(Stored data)
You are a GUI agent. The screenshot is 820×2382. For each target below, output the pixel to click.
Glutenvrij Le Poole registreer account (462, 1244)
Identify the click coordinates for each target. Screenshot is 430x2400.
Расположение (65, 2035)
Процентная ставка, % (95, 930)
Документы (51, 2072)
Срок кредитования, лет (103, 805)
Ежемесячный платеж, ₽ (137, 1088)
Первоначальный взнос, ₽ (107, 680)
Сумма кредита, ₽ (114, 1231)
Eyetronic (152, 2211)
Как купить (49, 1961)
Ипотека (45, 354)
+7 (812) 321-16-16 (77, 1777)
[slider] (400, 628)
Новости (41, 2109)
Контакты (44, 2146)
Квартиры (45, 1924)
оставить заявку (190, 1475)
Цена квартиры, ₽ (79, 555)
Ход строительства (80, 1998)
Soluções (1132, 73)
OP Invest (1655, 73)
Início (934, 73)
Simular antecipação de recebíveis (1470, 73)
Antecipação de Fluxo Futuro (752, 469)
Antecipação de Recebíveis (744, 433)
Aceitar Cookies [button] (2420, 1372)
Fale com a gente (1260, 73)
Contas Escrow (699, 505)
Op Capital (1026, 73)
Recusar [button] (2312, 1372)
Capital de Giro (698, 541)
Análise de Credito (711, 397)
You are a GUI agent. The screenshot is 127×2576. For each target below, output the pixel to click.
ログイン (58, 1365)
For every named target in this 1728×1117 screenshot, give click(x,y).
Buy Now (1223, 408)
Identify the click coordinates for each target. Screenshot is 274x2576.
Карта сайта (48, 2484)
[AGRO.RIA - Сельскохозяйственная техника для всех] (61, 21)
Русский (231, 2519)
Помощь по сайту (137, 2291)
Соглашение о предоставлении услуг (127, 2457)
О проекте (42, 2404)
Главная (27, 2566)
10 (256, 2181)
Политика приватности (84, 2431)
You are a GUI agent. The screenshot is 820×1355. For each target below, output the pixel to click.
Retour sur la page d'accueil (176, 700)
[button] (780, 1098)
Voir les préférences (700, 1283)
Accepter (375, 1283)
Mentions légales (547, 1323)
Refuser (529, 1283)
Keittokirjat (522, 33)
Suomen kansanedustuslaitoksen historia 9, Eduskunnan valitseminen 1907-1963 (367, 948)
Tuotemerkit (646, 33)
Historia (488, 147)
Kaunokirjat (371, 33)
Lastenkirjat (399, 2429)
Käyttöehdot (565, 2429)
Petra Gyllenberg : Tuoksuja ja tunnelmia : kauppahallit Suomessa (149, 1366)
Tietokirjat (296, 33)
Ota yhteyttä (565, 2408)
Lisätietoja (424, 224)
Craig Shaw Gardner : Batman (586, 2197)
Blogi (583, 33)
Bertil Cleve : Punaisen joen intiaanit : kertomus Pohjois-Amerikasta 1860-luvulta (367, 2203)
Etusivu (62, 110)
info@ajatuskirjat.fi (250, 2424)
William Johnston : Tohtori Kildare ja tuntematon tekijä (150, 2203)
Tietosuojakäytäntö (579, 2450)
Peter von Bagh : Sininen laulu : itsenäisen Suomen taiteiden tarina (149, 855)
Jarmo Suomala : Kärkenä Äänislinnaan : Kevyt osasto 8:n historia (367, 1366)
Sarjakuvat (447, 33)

_What to do_.
Using the records above, repeat exactly the lines from the first one through the line with "[slider] (400, 628)".

_Exercise result_.
You are a GUI agent. The screenshot is 820×2382. For each target below, output the pixel to click.
Glutenvrij Le Poole registreer account (462, 1244)
Identify the click coordinates for each target. Screenshot is 430x2400.
Расположение (65, 2035)
Процентная ставка, % (95, 930)
Документы (51, 2072)
Срок кредитования, лет (103, 805)
Ежемесячный платеж, ₽ (137, 1088)
Первоначальный взнос, ₽ (107, 680)
Сумма кредита, ₽ (114, 1231)
Eyetronic (152, 2211)
Как купить (49, 1961)
Ипотека (45, 354)
+7 (812) 321-16-16 (77, 1777)
[slider] (400, 628)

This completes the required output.